→ **THE PROBLEM**: Reproduce the items below, substituting "desktop automation agent" for every occurrence of "computer-use agent" and keeping all other text unchanged.

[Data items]
»»
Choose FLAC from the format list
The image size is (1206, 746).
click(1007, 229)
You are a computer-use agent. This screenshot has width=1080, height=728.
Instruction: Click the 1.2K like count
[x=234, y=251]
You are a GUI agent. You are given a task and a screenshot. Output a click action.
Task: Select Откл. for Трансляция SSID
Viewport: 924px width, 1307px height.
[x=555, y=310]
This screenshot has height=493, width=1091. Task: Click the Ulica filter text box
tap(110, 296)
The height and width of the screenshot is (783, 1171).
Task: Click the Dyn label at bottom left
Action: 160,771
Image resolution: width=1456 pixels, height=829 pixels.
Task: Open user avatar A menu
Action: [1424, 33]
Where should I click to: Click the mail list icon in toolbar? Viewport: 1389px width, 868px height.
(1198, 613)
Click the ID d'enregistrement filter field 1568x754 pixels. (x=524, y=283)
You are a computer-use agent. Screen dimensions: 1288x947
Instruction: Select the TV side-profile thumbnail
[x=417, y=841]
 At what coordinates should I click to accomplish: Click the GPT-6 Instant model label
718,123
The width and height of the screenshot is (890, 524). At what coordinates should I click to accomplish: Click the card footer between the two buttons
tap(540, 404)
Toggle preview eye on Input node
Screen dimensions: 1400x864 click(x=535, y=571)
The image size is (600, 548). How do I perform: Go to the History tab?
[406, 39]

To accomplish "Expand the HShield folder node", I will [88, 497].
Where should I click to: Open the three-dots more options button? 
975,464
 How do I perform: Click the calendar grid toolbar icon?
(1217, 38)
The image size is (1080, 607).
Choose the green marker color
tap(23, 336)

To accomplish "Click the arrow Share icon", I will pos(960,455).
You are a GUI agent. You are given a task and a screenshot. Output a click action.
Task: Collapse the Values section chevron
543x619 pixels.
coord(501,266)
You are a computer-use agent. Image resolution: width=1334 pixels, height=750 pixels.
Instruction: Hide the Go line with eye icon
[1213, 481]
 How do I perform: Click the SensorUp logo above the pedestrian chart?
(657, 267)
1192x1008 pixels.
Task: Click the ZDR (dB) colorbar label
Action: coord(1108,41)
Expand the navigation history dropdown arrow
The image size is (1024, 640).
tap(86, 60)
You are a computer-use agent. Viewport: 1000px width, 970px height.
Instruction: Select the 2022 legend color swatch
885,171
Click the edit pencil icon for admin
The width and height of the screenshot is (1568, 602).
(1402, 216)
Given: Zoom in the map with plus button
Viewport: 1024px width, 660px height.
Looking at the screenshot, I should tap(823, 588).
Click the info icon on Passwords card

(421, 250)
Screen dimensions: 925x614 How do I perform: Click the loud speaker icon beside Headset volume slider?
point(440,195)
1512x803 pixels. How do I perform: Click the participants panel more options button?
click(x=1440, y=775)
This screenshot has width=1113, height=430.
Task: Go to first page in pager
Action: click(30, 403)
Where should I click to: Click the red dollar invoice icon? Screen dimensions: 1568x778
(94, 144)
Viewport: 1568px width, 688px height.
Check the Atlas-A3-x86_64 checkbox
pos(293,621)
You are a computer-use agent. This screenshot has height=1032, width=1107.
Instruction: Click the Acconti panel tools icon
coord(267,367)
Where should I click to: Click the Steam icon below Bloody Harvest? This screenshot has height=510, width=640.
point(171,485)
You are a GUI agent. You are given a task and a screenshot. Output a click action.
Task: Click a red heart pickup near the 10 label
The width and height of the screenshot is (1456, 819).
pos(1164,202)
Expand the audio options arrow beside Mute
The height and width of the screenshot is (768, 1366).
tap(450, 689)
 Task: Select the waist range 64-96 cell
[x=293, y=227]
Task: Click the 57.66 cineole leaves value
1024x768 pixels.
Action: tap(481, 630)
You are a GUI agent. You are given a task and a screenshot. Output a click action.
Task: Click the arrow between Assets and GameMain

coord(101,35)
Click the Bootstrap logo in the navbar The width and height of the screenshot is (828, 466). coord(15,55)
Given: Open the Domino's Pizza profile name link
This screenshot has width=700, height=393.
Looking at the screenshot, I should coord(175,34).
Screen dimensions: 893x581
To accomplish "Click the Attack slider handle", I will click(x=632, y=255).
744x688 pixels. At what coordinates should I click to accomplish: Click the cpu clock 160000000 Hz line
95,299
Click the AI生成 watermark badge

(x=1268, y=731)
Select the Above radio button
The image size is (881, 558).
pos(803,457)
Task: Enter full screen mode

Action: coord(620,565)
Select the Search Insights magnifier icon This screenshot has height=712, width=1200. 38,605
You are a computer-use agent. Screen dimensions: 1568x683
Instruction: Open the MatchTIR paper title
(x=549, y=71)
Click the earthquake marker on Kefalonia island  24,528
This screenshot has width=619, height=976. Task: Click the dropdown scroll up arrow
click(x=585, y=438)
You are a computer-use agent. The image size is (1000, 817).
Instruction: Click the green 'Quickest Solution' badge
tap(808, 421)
««
→ **ANSWER TO THE PROBLEM**:
Choose FLAC from the format list
The image size is (1206, 746).
click(1007, 229)
You are a desktop automation agent. This screenshot has width=1080, height=728.
Instruction: Click the 1.2K like count
[x=234, y=251]
You are a GUI agent. You are given a task and a screenshot. Output a click action.
Task: Select Откл. for Трансляция SSID
Viewport: 924px width, 1307px height.
[x=555, y=310]
This screenshot has height=493, width=1091. Task: Click the Ulica filter text box
tap(110, 296)
The height and width of the screenshot is (783, 1171).
Task: Click the Dyn label at bottom left
Action: 160,771
Image resolution: width=1456 pixels, height=829 pixels.
Task: Open user avatar A menu
Action: [1424, 33]
Where should I click to: Click the mail list icon in toolbar? Viewport: 1389px width, 868px height.
(1198, 613)
Click the ID d'enregistrement filter field 1568x754 pixels. (x=524, y=283)
You are a desktop automation agent. Screen dimensions: 1288x947
Instruction: Select the TV side-profile thumbnail
[x=417, y=841]
 At what coordinates should I click to accomplish: Click the GPT-6 Instant model label
718,123
The width and height of the screenshot is (890, 524). At what coordinates should I click to accomplish: Click the card footer between the two buttons
tap(540, 404)
Toggle preview eye on Input node
Screen dimensions: 1400x864 click(x=535, y=571)
The image size is (600, 548). How do I perform: Go to the History tab?
[406, 39]

To accomplish "Expand the HShield folder node", I will [88, 497].
Where should I click to: Open the three-dots more options button? 
975,464
 How do I perform: Click the calendar grid toolbar icon?
(1217, 38)
The image size is (1080, 607).
Choose the green marker color
tap(23, 336)

To accomplish "Click the arrow Share icon", I will pos(960,455).
You are a GUI agent. You are given a task and a screenshot. Output a click action.
Task: Collapse the Values section chevron
543x619 pixels.
coord(501,266)
You are a desktop automation agent. Image resolution: width=1334 pixels, height=750 pixels.
Instruction: Hide the Go line with eye icon
[1213, 481]
 How do I perform: Click the SensorUp logo above the pedestrian chart?
(657, 267)
1192x1008 pixels.
Task: Click the ZDR (dB) colorbar label
Action: coord(1108,41)
Expand the navigation history dropdown arrow
The image size is (1024, 640).
tap(86, 60)
You are a desktop automation agent. Viewport: 1000px width, 970px height.
Instruction: Select the 2022 legend color swatch
885,171
Click the edit pencil icon for admin
The width and height of the screenshot is (1568, 602).
(1402, 216)
Given: Zoom in the map with plus button
Viewport: 1024px width, 660px height.
Looking at the screenshot, I should tap(823, 588).
Click the info icon on Passwords card

(421, 250)
Screen dimensions: 925x614 How do I perform: Click the loud speaker icon beside Headset volume slider?
point(440,195)
1512x803 pixels. How do I perform: Click the participants panel more options button?
click(x=1440, y=775)
This screenshot has width=1113, height=430.
Task: Go to first page in pager
Action: click(30, 403)
Where should I click to: Click the red dollar invoice icon? Screen dimensions: 1568x778
(94, 144)
Viewport: 1568px width, 688px height.
Check the Atlas-A3-x86_64 checkbox
pos(293,621)
You are a desktop automation agent. This screenshot has height=1032, width=1107.
Instruction: Click the Acconti panel tools icon
coord(267,367)
Where should I click to: Click the Steam icon below Bloody Harvest? This screenshot has height=510, width=640.
point(171,485)
You are a GUI agent. You are given a task and a screenshot. Output a click action.
Task: Click a red heart pickup near the 10 label
The width and height of the screenshot is (1456, 819).
pos(1164,202)
Expand the audio options arrow beside Mute
The height and width of the screenshot is (768, 1366).
tap(450, 689)
 Task: Select the waist range 64-96 cell
[x=293, y=227]
Task: Click the 57.66 cineole leaves value
1024x768 pixels.
Action: tap(481, 630)
You are a GUI agent. You are given a task and a screenshot. Output a click action.
Task: Click the arrow between Assets and GameMain

coord(101,35)
Click the Bootstrap logo in the navbar The width and height of the screenshot is (828, 466). coord(15,55)
Given: Open the Domino's Pizza profile name link
This screenshot has width=700, height=393.
Looking at the screenshot, I should coord(175,34).
Screen dimensions: 893x581
To accomplish "Click the Attack slider handle", I will click(x=632, y=255).
744x688 pixels. At what coordinates should I click to accomplish: Click the cpu clock 160000000 Hz line
95,299
Click the AI生成 watermark badge

(x=1268, y=731)
Select the Above radio button
The image size is (881, 558).
pos(803,457)
Task: Enter full screen mode

Action: coord(620,565)
Select the Search Insights magnifier icon This screenshot has height=712, width=1200. 38,605
You are a desktop automation agent. Screen dimensions: 1568x683
Instruction: Open the MatchTIR paper title
(x=549, y=71)
Click the earthquake marker on Kefalonia island  24,528
This screenshot has width=619, height=976. Task: Click the dropdown scroll up arrow
click(x=585, y=438)
You are a desktop automation agent. The image size is (1000, 817).
Instruction: Click the green 'Quickest Solution' badge
tap(808, 421)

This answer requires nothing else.